Natürliche Schlafmittel: Neben Baldrian helfen auch Tees und Bäder

Tees als Natürliche Schlafmittel

Auch manche Teesorten, wie beispielsweise Hopfen-, Lanvedel- oder Melissetee, können bei Schlafstörungen helfen. Foto © iStockphoto / Thinkstock

Wie der Experte Martin Koradi betont, ist Baldrian die am besten erforschte Heilpflanze im Bereich der Behandlung von Schlafstörungen. Relevante Studien gebe es allerdings ausschliesslich für Baldrianextrakt-Präparate, nicht für Baldriantee und Baldriantinktur. In der Pflanzenheilkunde bewährt hätten sich bei Schlafproblemen auch Lavendel (als Öl oder Bad), Melisse (Öl, Bad oder Tee), Hopfen (Tee oder Extrakt) sowie ein Extrakt aus Passionsblumenkraut. Interessante Alternativen seien zudem der in der Krankenpflege häufig angewendete Orangenblütentee sowie der bei Kindern beliebte Goldmelissentee. Zur Wirkung dieser beiden Tees gebe es allerdings keine fundierten Erkenntnisse.

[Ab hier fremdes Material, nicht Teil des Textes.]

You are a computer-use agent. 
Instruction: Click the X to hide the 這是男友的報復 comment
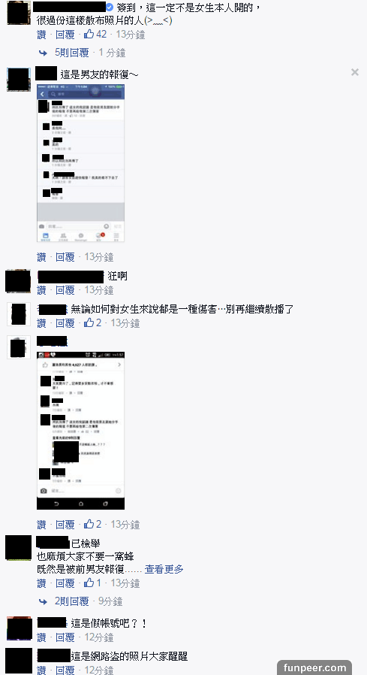[354, 72]
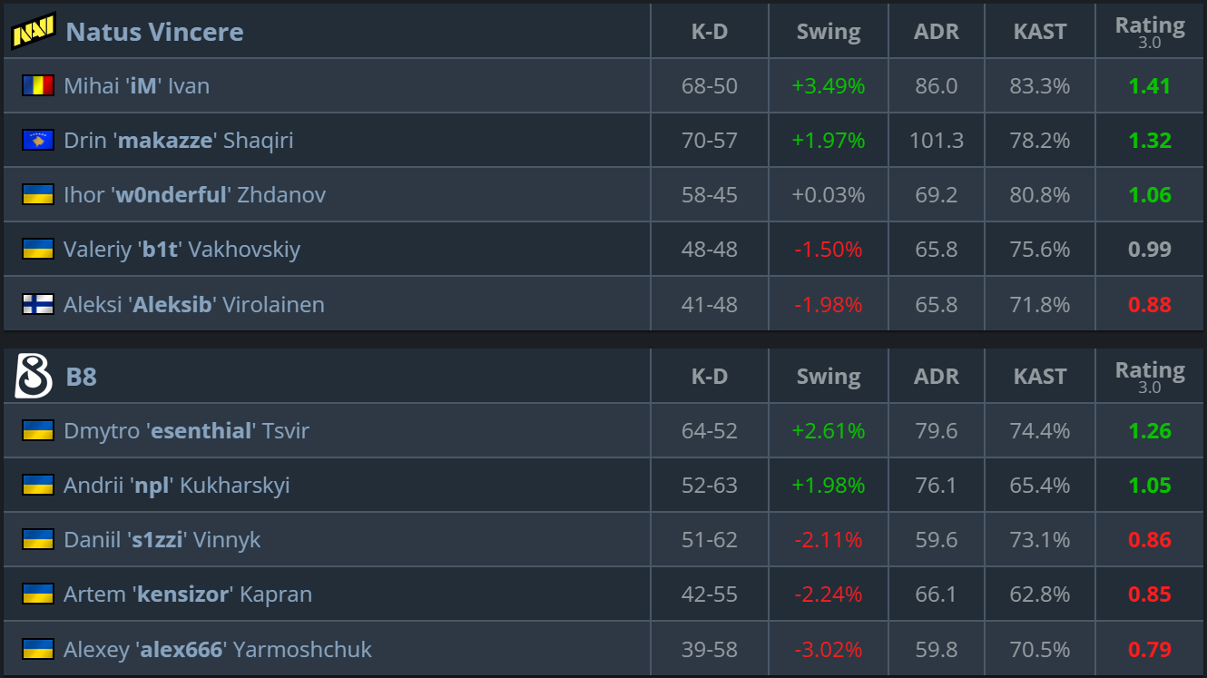Screen dimensions: 1207x678
Task: Click the Kosovo flag beside makazze
Action: point(38,141)
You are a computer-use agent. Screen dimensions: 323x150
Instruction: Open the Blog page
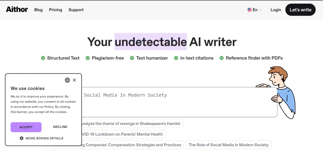pos(38,10)
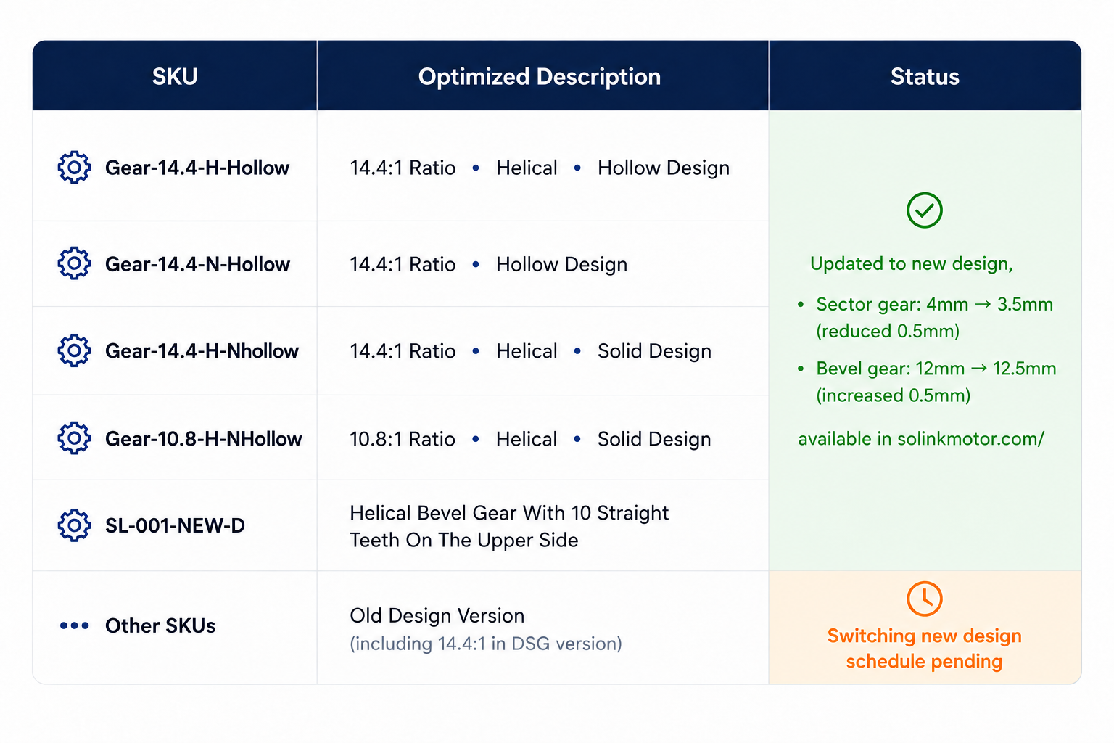Viewport: 1114px width, 743px height.
Task: Click the gear icon beside Gear-10.8-H-NHollow
Action: pos(74,438)
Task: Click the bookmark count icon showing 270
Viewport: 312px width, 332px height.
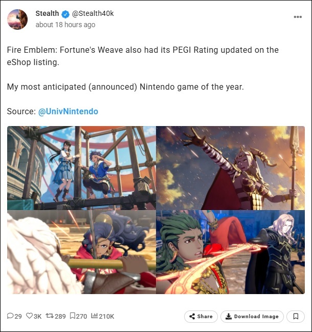Action: tap(72, 316)

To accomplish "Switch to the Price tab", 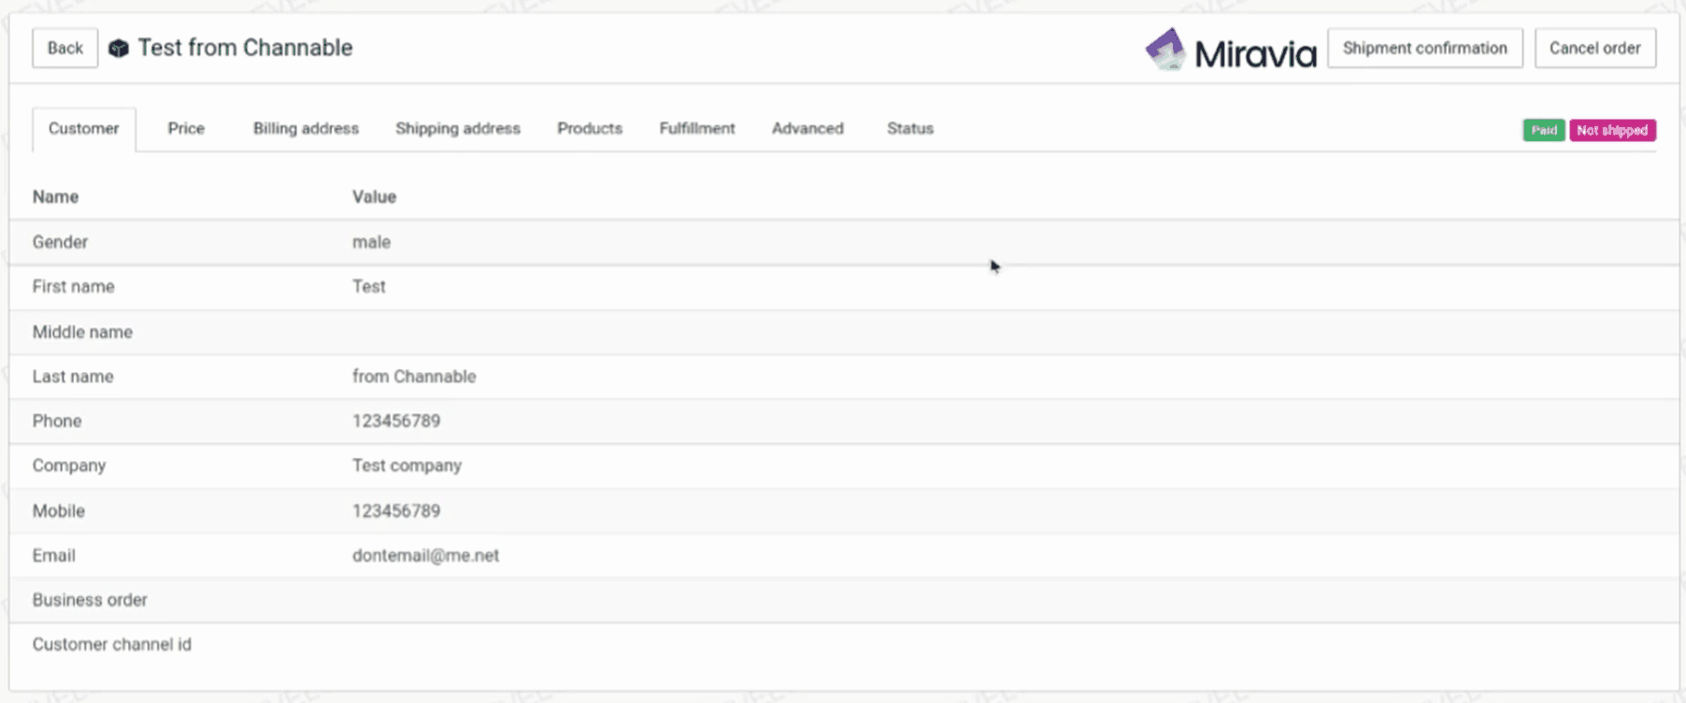I will [186, 129].
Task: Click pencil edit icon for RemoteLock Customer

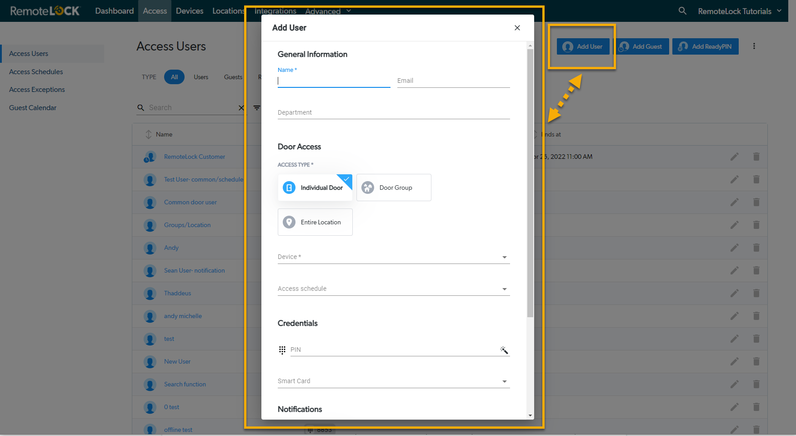Action: coord(734,157)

Gesund schlafen mit einfachen Mitteln

Diese Tipps tragen zum Einschlafen ohne Medikamente bei:

  • Tagsüber für Bewegung sorgen, nach 20 Uhr jedoch keinen Sport mehr treiben
  • Jeden Abend ungefähr zur gleichen Zeit ins Bett gehen
  • Vor der Nachtruhe Alkohol und schweres Essen vermeiden
  • Im Bett nicht Lesen, Essen, Fernsehen oder zum Beispiel E-Mails auf dem Smartphone checken
  • Kamillentee, ein warmes Bad oder eine Wärmflasche wirken entspannend und damit schlaffördernd
  • Auf ein dunkles, ruhiges und nicht zu warmes Schlafzimmer achten

 

Schlaffördernde Massnahmen

Oft geht es sogar ganz ohne Medikamente oder natürliche Schlafmittel. So berichtet Gesundheits-Tipp von den Erfolgen des Schlaftrainings. Die Betroffenen müssen sich an kurze, aber regelmässige Bettzeiten halten. Wer nach zehn Minuten nicht eingeschlafen ist, muss aufstehen und sich mit etwas anderem beschäftigen, bis er sich müde fühlt. Dem Bericht zufolge machen sich nach zwei Wochen erste Fortschritte bemerkbar. «Nach rund acht Wochen haben die meisten wieder zu einem normalen Schlaf gefunden», erklärte Jürg Schwander, Leiter der Klinik für Schlafmedizin in Zurzach, gegenüber dem Magazin. Er schätzt, dass etwa 85 Prozent der chronischen Schlafstörungen geheilt werden können, ohne Medikamente zu schlucken.